Supplied information Block Start
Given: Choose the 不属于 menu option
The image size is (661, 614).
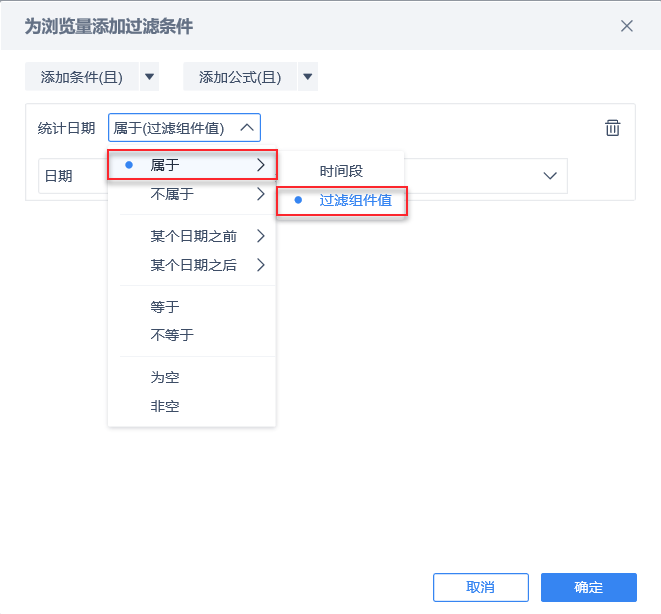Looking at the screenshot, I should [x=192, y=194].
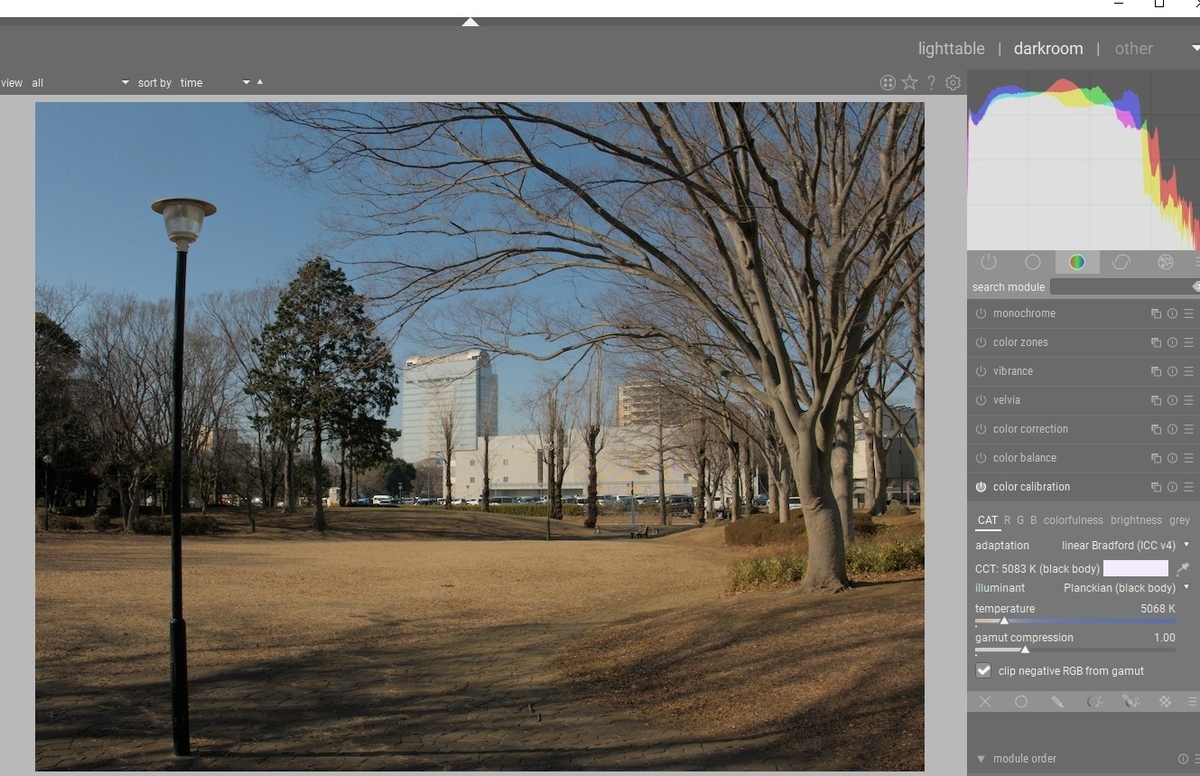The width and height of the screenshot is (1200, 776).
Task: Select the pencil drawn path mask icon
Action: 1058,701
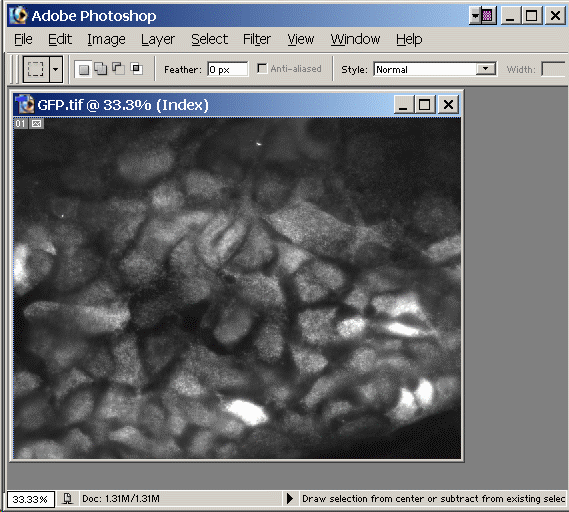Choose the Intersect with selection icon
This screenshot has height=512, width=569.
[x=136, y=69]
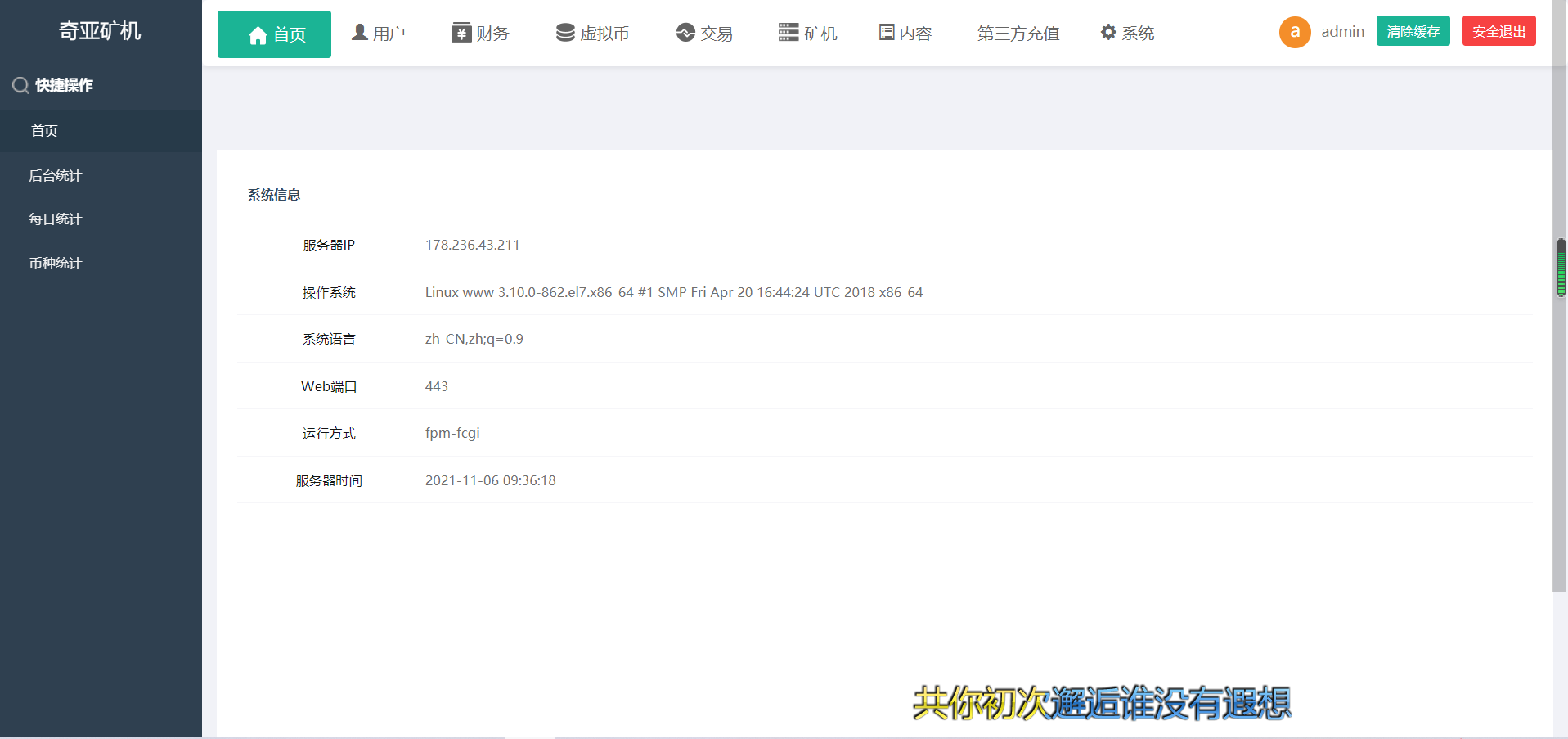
Supplied information Block End
**Assignment**
Return the data above in its exact wording, with none of the pictures.

**Answer box**
Given: Choose the 不属于 menu option
The image size is (661, 614).
Looking at the screenshot, I should [x=192, y=194].
The width and height of the screenshot is (1200, 776).
Task: Select the pencil drawn path mask icon
Action: 1058,701
Choose the Intersect with selection icon
This screenshot has height=512, width=569.
[x=136, y=69]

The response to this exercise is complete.